Prime Company holds 80 percent of Suspect Companys stock, acquired on January 1, 20X2, for $182,000. On the acquisition date, the fair value of the noncontrolling interest was $45,500. Suspect reported retained earnings of $50,000 and had $100,000 of common stock outstanding. Prime uses the fully adjusted equity method in accounting for its investment in Suspect.

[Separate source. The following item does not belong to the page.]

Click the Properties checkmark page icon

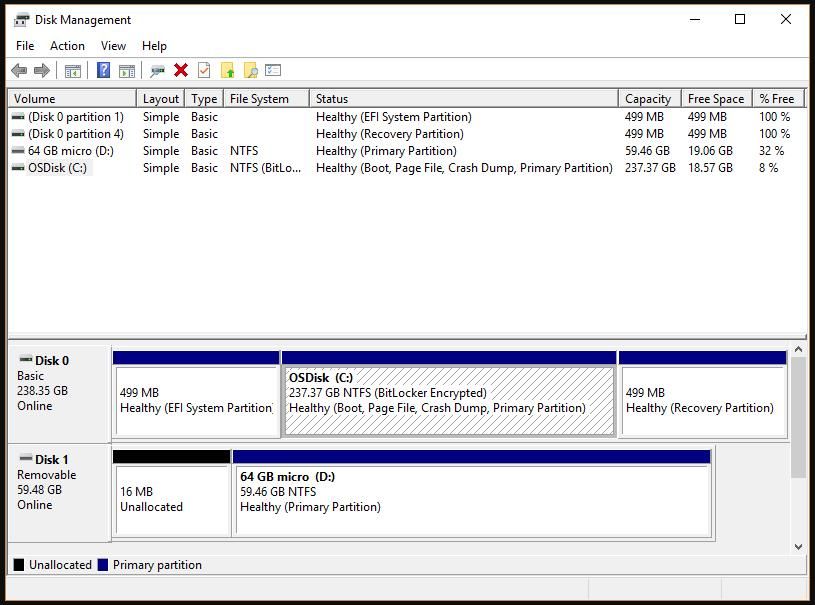[204, 70]
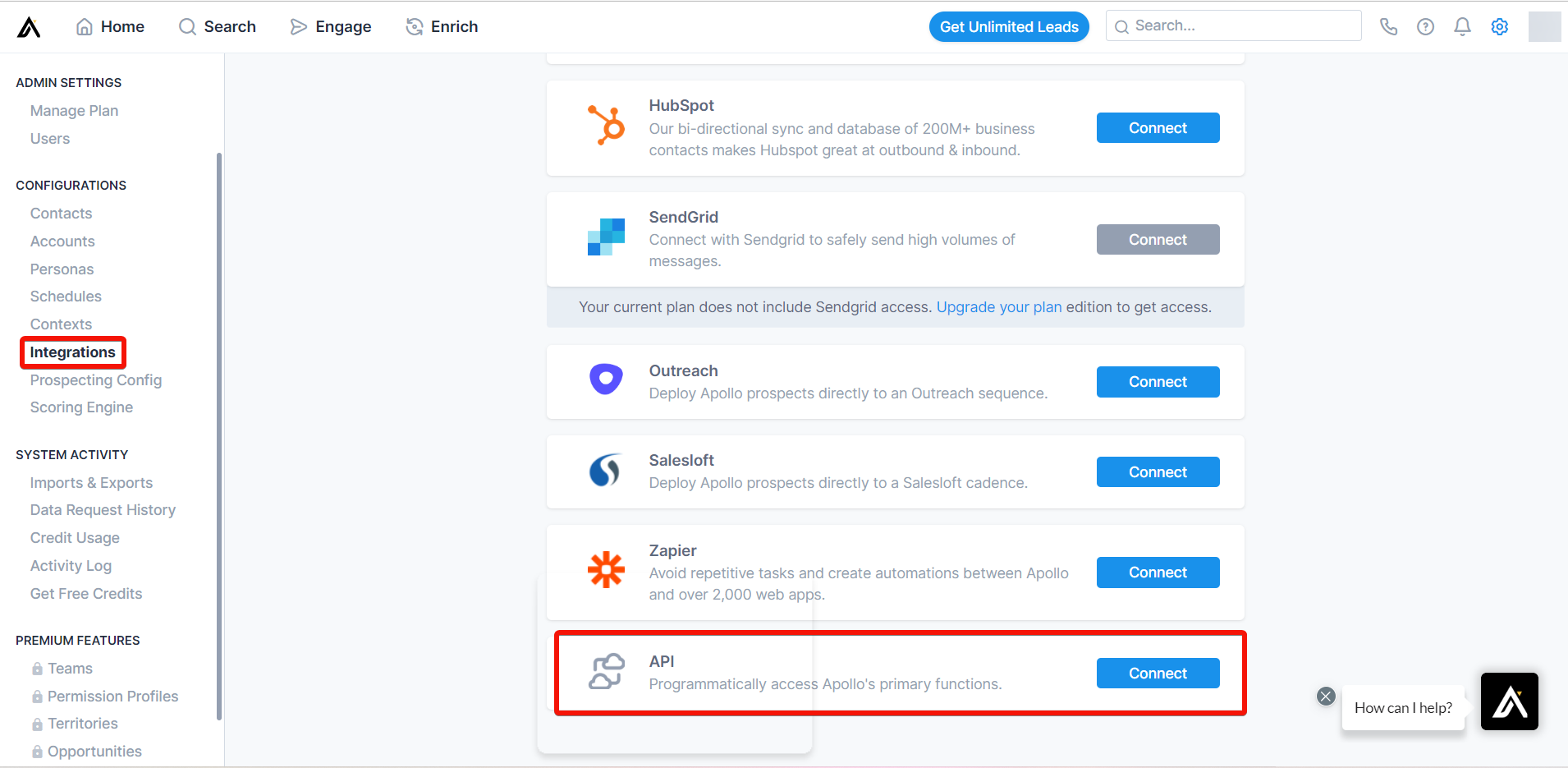Go to the Engage menu

coord(331,26)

Trial balance data for the two companies on December 31, 20X6, are as follows:

Item Prime Company Suspect Company
Debit Credit Debit Credit
Cash and Accounts Receivable $ 112,000 $ 37,000
Inventory 274,000 98,000
Land 90,000 65,000
Buildings and Equipment 540,000 150,000
Investment in Suspect Company 213,270
Cost of Goods Sold 133,400 78,200
Depreciation and Amortization Expense 27,000 15,000
Other Expenses 15,000 6,000
Dividends Declared 30,000 5,000
Accumulated Depreciation $ 221,400 $ 45,000
Accounts Payable 63,000 18,000
Bonds Payable 150,000 50,000
Common Stock 300,000 100,000
Retained Earnings 428,460 71,200
Sales 230,000 170,000
Gain on Sale of Equipment 15,500
Income from Suspect Company 26,310
Total $ 1,434,670 $ 1,434,670 $ 454,200 $ 454,200

Additional Information

At the date of combination, the book values and fair values of all separately identifiable assets and liabilities of Suspect were the same. At December 31, 20X6, the management of Prime reviewed the amount attributed to goodwill as a result of its purchase of Suspect stock and concluded an impairment loss of $20,475 should be recognized in 20X6 and shared proportionately between the controlling and noncontrolling shareholders.

On January 1, 20X5, Suspect sold land that had cost $8,000 to Prime for $18,000.

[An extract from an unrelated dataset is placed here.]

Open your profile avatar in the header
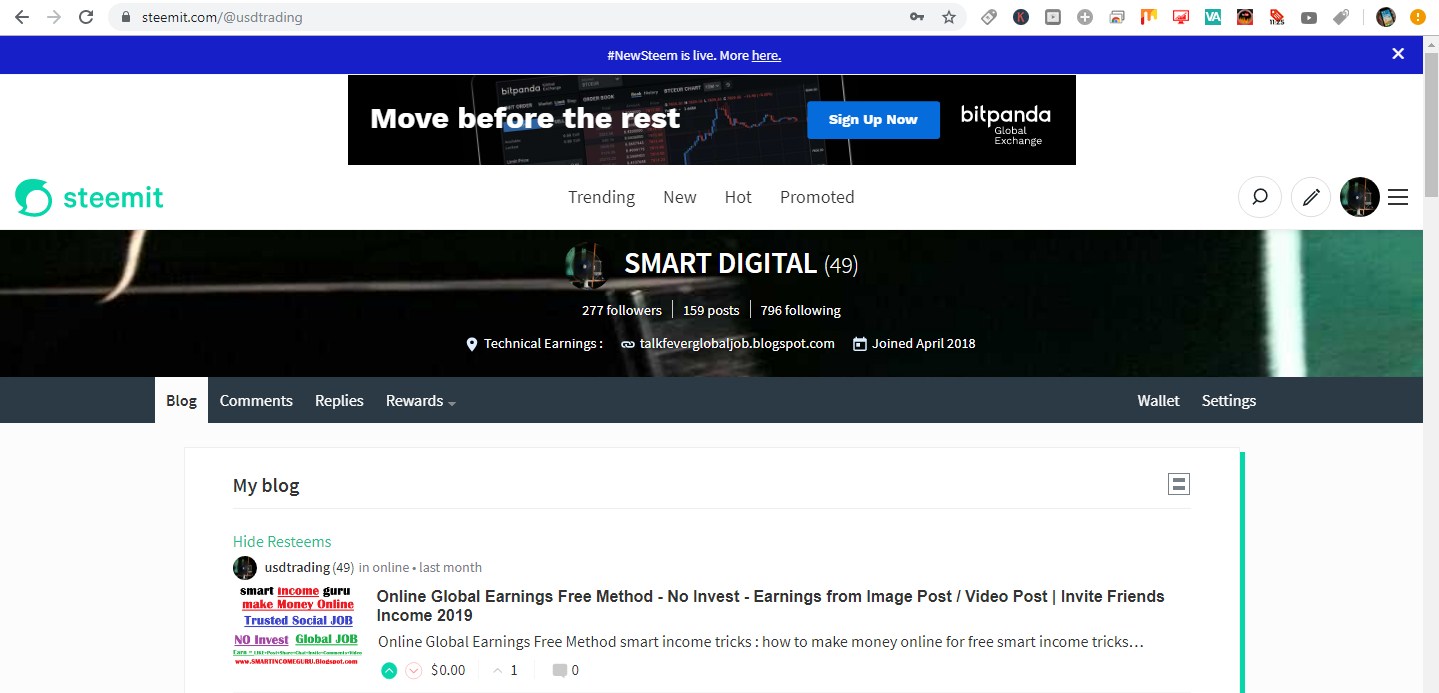The height and width of the screenshot is (693, 1439). (1359, 197)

On January 1, 20X6, Prime sold to Suspect equipment that it had purchased for $75,000 on January 1, 20X1. The equipment has a total economic life of 15 years and was sold to Suspect for $65,500. Both companies use straight-line depreciation.

There was $7,500 of intercompany receivables and payables on December 31, 20X6.

Required:

Give all consolidation entries needed to prepare a consolidation worksheet for 20X6.

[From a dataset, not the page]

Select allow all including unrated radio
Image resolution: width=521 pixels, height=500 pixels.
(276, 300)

Note: If no entry is required for a transaction/event, select "No journal entry required" in the first account field.

Record the basic consolidation entry.

Record the amortized excess value reclassification entry.

Record the excess value (differential) reclassification entry.

Record the entry to eliminate the intercompany receivable/payable.

Record the entry to eliminate the gain on the sale of land.

Record the entry to eliminate the gain on the equipment and to correct the asset's basis.

Record the entry to adjust Accumulated Depreciation.